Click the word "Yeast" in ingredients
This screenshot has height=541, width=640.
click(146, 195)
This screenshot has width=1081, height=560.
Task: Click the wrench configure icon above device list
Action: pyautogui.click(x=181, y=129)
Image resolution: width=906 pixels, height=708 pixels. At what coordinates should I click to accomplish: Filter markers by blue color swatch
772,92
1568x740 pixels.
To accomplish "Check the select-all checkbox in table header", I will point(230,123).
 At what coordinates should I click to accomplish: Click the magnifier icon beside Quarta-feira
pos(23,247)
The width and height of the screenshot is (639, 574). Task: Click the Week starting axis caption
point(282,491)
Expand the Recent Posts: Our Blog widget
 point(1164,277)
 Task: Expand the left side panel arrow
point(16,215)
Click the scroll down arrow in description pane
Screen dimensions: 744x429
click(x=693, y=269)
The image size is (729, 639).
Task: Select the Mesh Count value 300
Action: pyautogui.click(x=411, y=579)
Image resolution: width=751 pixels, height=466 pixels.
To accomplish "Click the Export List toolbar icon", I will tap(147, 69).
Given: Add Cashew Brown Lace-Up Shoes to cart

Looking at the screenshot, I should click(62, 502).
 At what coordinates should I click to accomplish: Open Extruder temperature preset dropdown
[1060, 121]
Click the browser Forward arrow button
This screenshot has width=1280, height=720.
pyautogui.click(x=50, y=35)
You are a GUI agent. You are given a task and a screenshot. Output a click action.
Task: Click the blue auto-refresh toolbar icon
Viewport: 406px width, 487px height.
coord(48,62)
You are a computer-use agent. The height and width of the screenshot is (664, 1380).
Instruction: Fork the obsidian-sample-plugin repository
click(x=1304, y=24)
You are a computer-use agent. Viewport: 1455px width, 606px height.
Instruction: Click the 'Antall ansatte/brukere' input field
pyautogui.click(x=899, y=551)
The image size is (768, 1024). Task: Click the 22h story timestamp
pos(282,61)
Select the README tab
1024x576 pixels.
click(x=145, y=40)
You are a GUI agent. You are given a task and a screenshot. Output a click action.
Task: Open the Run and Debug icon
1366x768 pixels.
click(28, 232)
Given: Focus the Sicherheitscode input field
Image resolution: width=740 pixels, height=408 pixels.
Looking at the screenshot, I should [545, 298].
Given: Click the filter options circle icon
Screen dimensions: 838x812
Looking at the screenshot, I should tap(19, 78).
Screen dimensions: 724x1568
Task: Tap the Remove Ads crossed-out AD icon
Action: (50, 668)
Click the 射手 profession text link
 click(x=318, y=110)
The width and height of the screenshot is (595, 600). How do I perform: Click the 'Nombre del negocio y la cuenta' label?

# # # #

* WORK INSTRUCTIONS:
The requested output is the line holding "1024x576 pixels." and every line after it up to the last line of the listing, exactly, with nothing else.

* EXPECTED ANSWER:
1024x576 pixels.
click(x=145, y=40)
You are a GUI agent. You are given a task and a screenshot. Output a click action.
Task: Open the Run and Debug icon
1366x768 pixels.
click(28, 232)
Given: Focus the Sicherheitscode input field
Image resolution: width=740 pixels, height=408 pixels.
Looking at the screenshot, I should [545, 298].
Given: Click the filter options circle icon
Screen dimensions: 838x812
Looking at the screenshot, I should tap(19, 78).
Screen dimensions: 724x1568
Task: Tap the Remove Ads crossed-out AD icon
Action: (50, 668)
Click the 射手 profession text link
 click(x=318, y=110)
The width and height of the screenshot is (595, 600). How do I perform: Click the 'Nombre del negocio y la cuenta' label?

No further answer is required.